**Instrucciones:** Cita de forma literal el pasaje de la entrevista que va desde "Otro elemento en" hasta "de la crítica.", ambos incluidos.

**Sección del texto:**
Texto publicado en el suplemento Dominical,
de El Universal de Cartagena,
algún día de 1996.
Pedro Badrán Padaui
“Creo en una literatura que reflexione
más
sobre el lenguaje”
Empecemos hablando de su novela Lecciones de vértigo, ¿cómo ha sido acogida?
Creo que ha sido relativamente bien
recibida por la crítica y por los comentaristas, aunque a mí no me corresponde
propiamente decir eso. Pero he recibido conceptos de lectores a quienes les ha
agradado. Yo, particularmente me siento muy tranquilo con el libro, a pesar de
que hubiera podido ser mejor. En ese sentido, siempre queda alguna
insatisfacción.
¿Lecciones de vértigo significa un cambio en
las temáticas, respecto a su primer libro?
Hay gente que me ha dicho que no hay relación
entre el primer y el segundo libro, pero sí la hay. El primero tiene un título
bastante revelador, que es: El lugar
difícil. Yo podría
decir que hay una preocupación esencial por el espacio en ambos libros,
preocupación por cómo puede el hombre construir y ser construido por el mismo
espacio que lo rodea, no el medio sino el espacio físico: la imposibilidad de
tener un lugar; la errancia a que está sometido el hombre es algo que siempre
me ha llamado la atención.
Yo todavía no tengo muchas cosas claras
en esas temáticas, pero en esta novela sí tuve que investigar. Además de que es
una cosa que me llama mucho la atención, me apasiona la arquitectura. Tuve que
hacer mucha investigación sobre arquitectura gótica, por ejemplo, porque en la
novela hay una preocupación de carácter religioso, de carácter mítico; el
personaje tiene inquietudes, por así decirlo, de trascender, de ocupar un
espacio. Así que tuve que hacer una investigación sobre arquitectura gótica,
sobre arquitectura en general.
Otro elemento en la novela es el
ajedrez. Yo fui jugador de ajedrez, que además de una forma de arquitectura es
una forma de ejercicio intelectual. La novela en sí es un ajedrez, es una
arquitectura, tiene la intención de que el texto mismo sea una arquitectura, o
sea que el argumento esté también reflejado en la estructura de la obra, que es
bastante complicado. Eso ha sido poco mirado dentro de la crítica.
¿Cómo fue el proceso de escritura de la novela?
Trabajé en Lecciones del vértigo especialmente en el 91 y el 92. Luego
de haberme retirado definitivamente del periodismo, de Cromos, comencé a escribir esta novela que no es propiamente una novela sino
un relato. En esos dos años estuve colaborando con algunas notas periodísticas
y trabajé como docente en la Universidad Javeriana.
Por lo general dedicaba las tardes a
escribir la novela, aunque no es un buena hora, particularmente no me gusta
mucho escribir por las tardes; pero eran las únicas horas que tenía
disponibles.
¿Qué vino después de Lecciones de vértigo?

**Datos proporcionados:**

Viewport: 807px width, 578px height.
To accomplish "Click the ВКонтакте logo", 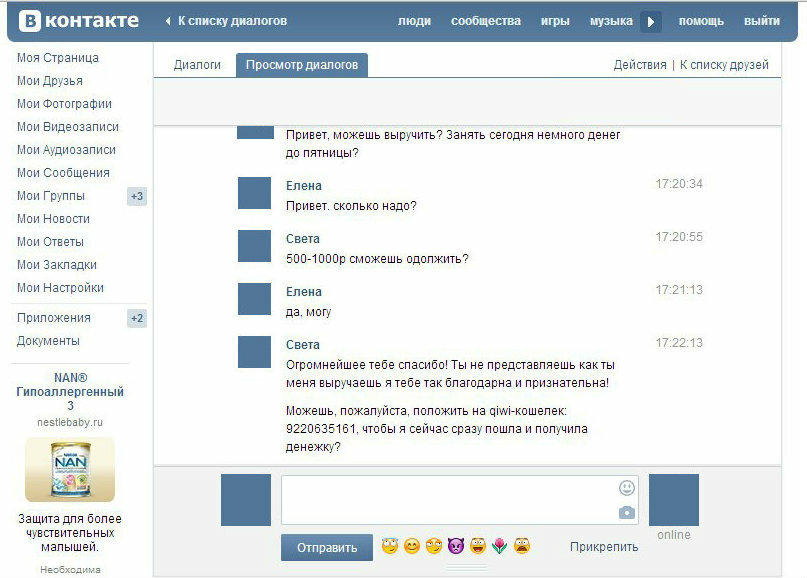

**Respuesta escrita:**
Otro elemento en la novela es el
ajedrez. Yo fui jugador de ajedrez, que además de una forma de arquitectura es
una forma de ejercicio intelectual. La novela en sí es un ajedrez, es una
arquitectura, tiene la intención de que el texto mismo sea una arquitectura, o
sea que el argumento esté también reflejado en la estructura de la obra, que es
bastante complicado. Eso ha sido poco mirado dentro de la crítica.